Борис Морозов политическим соблазнам не поддался, внимательно прочитал авторский комментарий к пьесе и решил остаться верным ее букве и духу. Мелодраматической сентиментальности не постеснялся, наоборот, увлекся ею и поставил нравоучительную историю, из которой в виде морали легко извлекается необходимость прощать чужие грехи (особенно если ты сам грешен), ну и для окончательного счастья — изгнание из семьи негодяя, конечно. Негодяй, тот самый второй Тартюф (по пьесе: некто г-н Бежарс, ирландец, майор испанской пехоты, исполнявший обязанности секретаря при графе, когда тот был послом; весьма низкой души человек, великий интриган, искусно сеющий раздоры, у-уф, все!), необходим для интриги, но Бомарше, устало отдавший ей непременную дань, более всего заинтересован в сочувствии к остывшей старости и к умилительной радости отцовства. Он ищет зрительских слез и сердечной благожелательности к преступной матери (ребенок от Керубино), не устающей вымаливать прощение за постыдную ошибку молодости. И если автор еще смотрит на нас откуда-то из-за облаков, он должен быть удовлетворен. В Малом театре, может быть, не проливают слезы, но испуганно трепетные, сочувственные рукоплескания раздаются после каждой сцены. Реакция публики — самая большая удача театра. Подробно и внятно тут играют сюжет, не запудривая его режиссерскими самовыражениями, угадав до конца не выплеснувшийся на латиноамериканских женщин запас сочувствия простого человека к простому же человеку, будь он хоть граф.

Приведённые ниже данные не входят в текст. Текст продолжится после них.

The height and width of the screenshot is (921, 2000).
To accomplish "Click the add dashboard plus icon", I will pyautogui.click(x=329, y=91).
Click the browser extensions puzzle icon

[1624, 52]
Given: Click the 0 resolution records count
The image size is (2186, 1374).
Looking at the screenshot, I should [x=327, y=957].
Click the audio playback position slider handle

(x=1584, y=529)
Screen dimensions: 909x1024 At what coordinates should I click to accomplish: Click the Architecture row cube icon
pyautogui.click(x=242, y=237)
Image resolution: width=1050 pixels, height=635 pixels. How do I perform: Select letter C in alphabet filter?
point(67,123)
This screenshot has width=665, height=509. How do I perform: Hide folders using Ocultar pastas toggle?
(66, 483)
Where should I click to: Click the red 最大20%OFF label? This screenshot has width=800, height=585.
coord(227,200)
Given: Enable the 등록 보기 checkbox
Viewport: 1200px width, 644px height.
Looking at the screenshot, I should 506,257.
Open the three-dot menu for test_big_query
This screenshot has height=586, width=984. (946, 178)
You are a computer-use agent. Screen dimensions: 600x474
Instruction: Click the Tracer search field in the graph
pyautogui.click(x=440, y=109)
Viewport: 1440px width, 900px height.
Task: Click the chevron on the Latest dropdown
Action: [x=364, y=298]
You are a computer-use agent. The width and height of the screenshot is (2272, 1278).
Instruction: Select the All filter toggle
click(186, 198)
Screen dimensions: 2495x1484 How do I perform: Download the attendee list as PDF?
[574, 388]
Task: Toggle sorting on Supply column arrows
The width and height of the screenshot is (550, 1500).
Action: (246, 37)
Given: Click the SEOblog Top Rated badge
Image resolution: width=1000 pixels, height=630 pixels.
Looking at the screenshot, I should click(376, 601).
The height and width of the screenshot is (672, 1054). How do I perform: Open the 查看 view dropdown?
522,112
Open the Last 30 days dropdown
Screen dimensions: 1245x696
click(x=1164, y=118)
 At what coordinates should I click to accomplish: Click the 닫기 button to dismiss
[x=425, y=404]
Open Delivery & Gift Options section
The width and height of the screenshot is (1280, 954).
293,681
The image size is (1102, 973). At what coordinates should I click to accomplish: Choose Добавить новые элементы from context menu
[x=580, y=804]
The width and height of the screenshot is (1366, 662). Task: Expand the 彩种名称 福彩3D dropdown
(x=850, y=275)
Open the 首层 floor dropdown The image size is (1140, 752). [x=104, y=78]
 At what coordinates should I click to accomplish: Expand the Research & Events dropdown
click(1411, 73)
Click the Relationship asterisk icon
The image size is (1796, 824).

Еще Морозова увлек стиль. Изысканные гобелены, охватившие сцену, и величественные часы, демонстрирующие единство времени и все другие обязательные единства, подчеркивают обстоятельный классицизм спектакля с его медленными ритмами, отчетливой выписанностью сюжета и счастливой развязкой. Режиссер не берет на себя много, но то, что взял, пытается решить добротно и до конца, не оставляя зазора между пьесой и воплощением. Допущенная при этом мизантропическая окраска тона не взята из воздуха, она услышана в постаревшем забияке и политическом сластолюбце Бомарше и с доверчивой чуткостью преподнесена залу.
Малый театр, умилительно-помпезный, бархатно-торжественный, как нельзя лучше подходил к этой затее, в которой комическая интрига должна была раствориться в возвышенном стиле драмы. Жаль, что актеры испугались пойти по этой дороге до самого финала и показаться наивнее, чем они есть. Вырвавшаяся из-под контроля житейская их трезвость помогла комическому победить в прихотливой схватке, предложенной автором и режиссером. Хорошо и точно игравшие Нелли Корниенко (Розина), Виктор Павлов (Бежарс), Глеб Подгородинский (Леон) на подступах к финалу, самому пафосному и возвышенному месту спектакля, вдруг как-то разом осознали комизм ситуации и стали жать, и изо всех сил остраняться от прелестных и простодушных своих героев, чтобы и зритель вслед за ними все понял и рассмеялся наконец. В то время, как именно тут и требовалось выжать из него (зрителя) слезу умиления. И лишь один Борис Клюев (Альмавива) остался трогательно верен тому душевному потрясению, что поразило его героя в самом начале пьесы.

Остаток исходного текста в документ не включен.